Instruction. Rewrite the records below with every "pixels" changed to "px" and nothing else altered, omitting the pictures.

## Start Raw data

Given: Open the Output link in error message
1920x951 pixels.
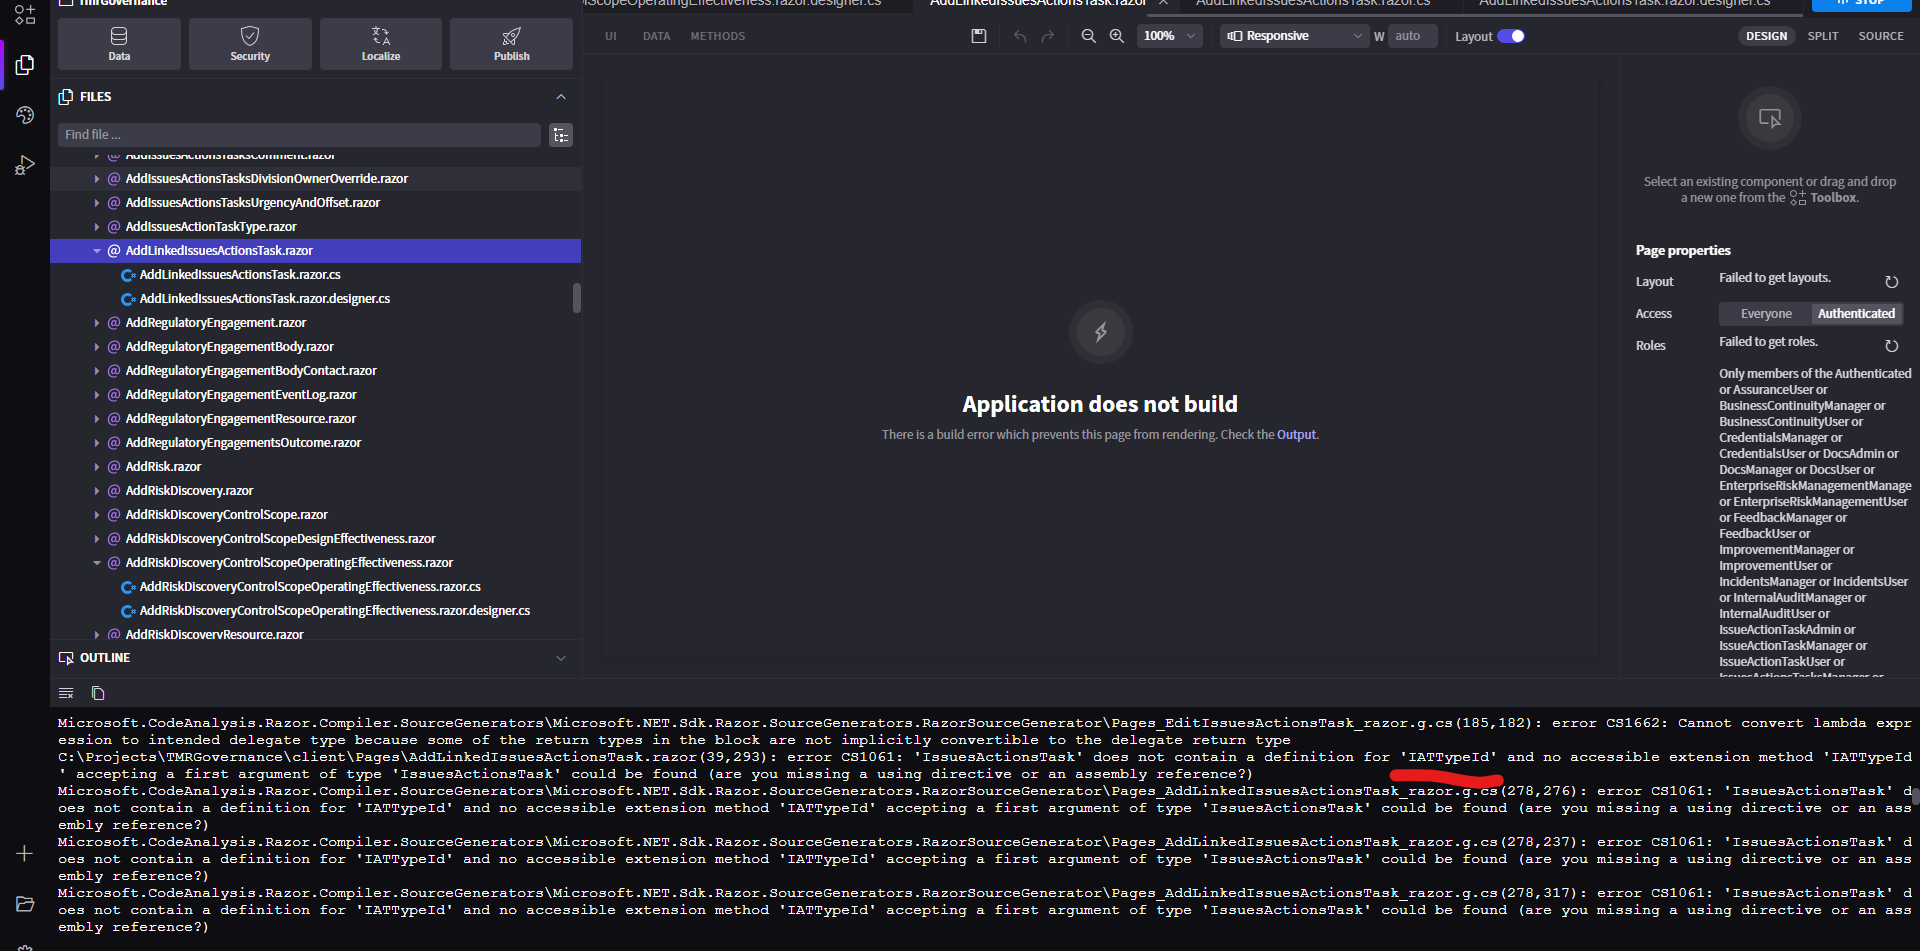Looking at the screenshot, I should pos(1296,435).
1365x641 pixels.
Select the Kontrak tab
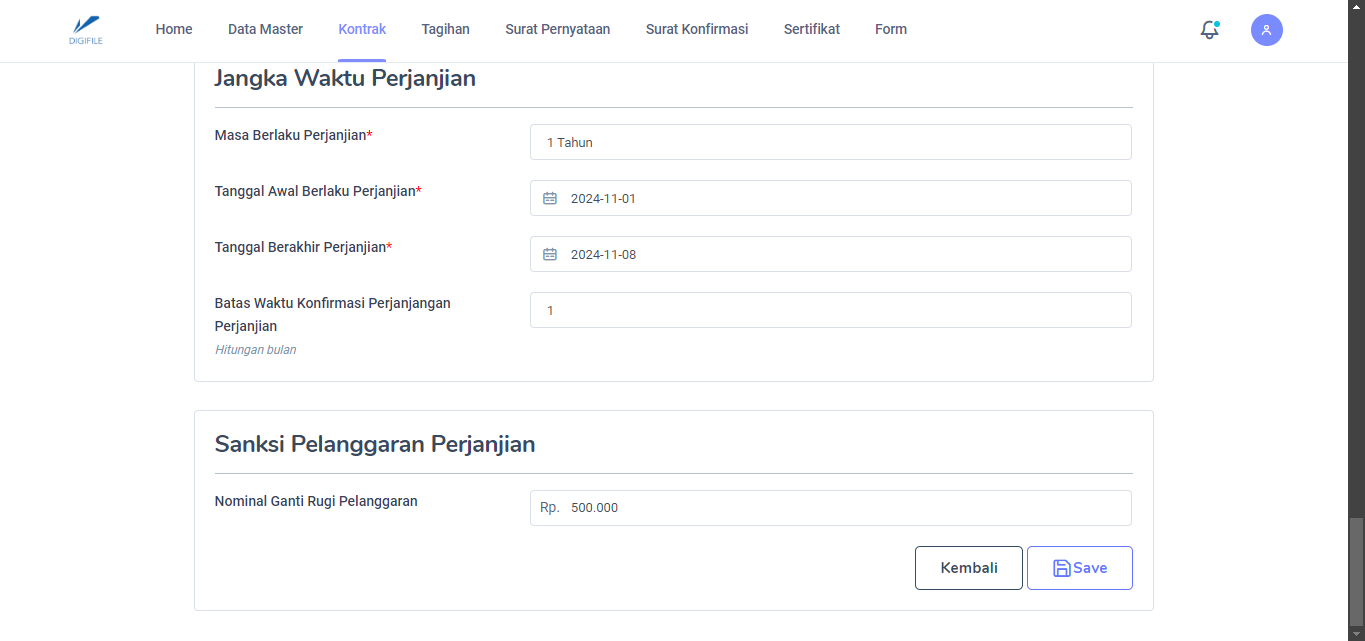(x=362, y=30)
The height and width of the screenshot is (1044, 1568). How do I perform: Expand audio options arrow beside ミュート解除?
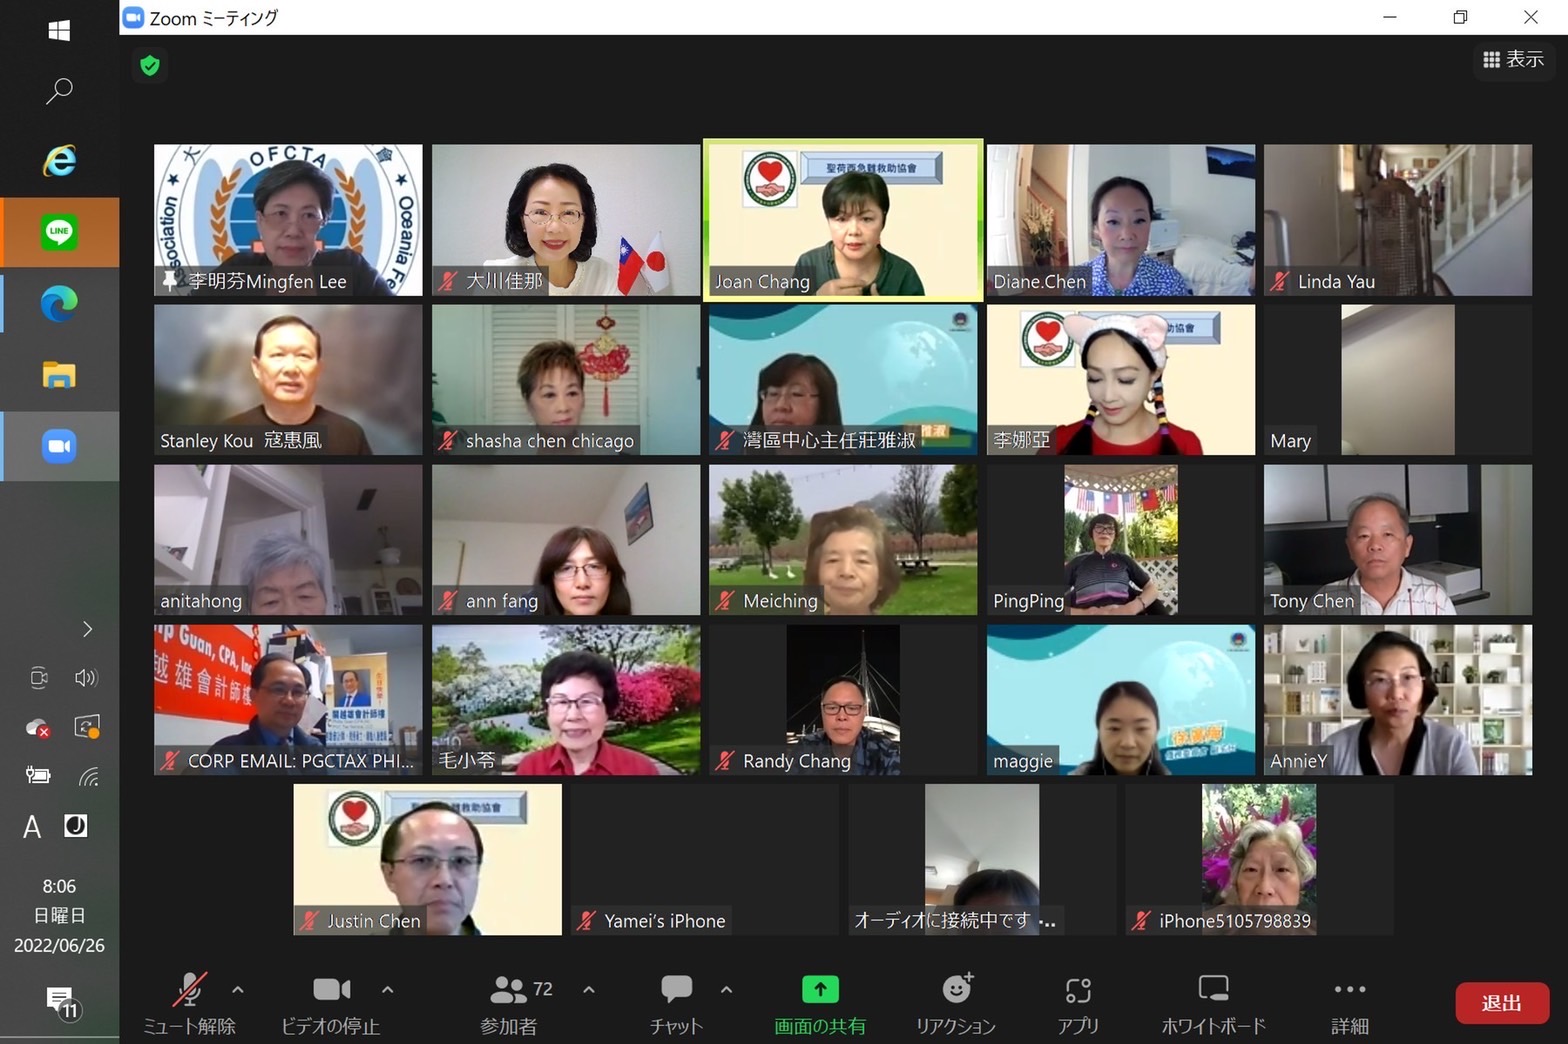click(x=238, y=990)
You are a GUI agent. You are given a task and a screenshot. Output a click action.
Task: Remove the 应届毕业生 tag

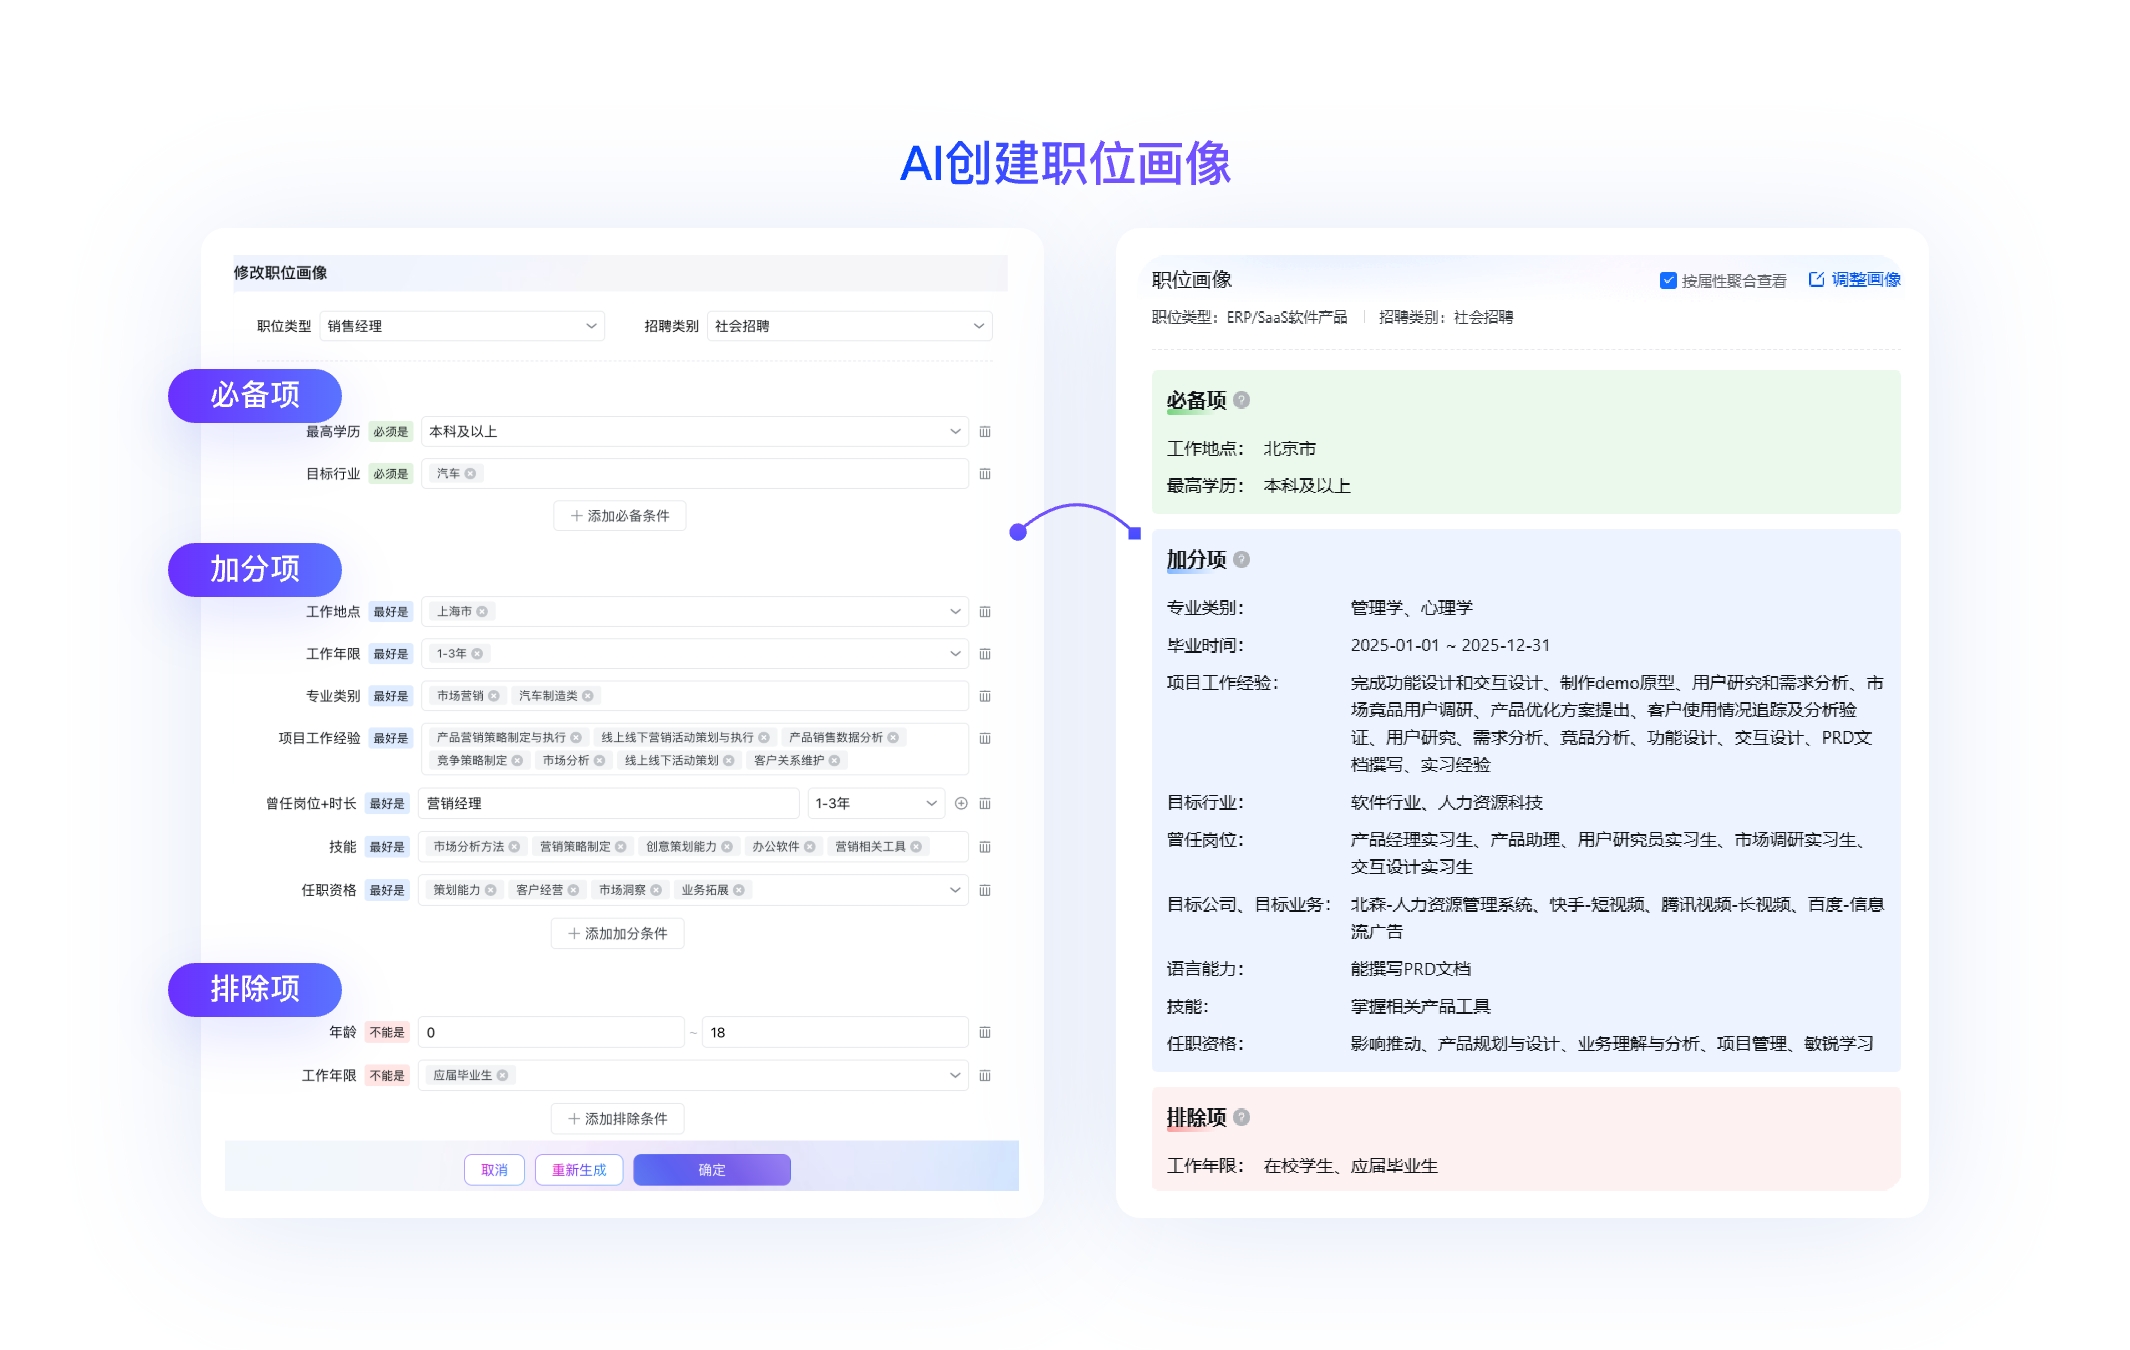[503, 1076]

## End Raw data

Result.
Given: Open the Output link in error message
1920x951 px.
Looking at the screenshot, I should pos(1296,435).
1365x641 px.
Select the Kontrak tab
(x=362, y=30)
The height and width of the screenshot is (1044, 1568). How do I perform: Expand audio options arrow beside ミュート解除?
click(x=238, y=990)
You are a GUI agent. You are given a task and a screenshot. Output a click action.
Task: Remove the 应届毕业生 tag

[503, 1076]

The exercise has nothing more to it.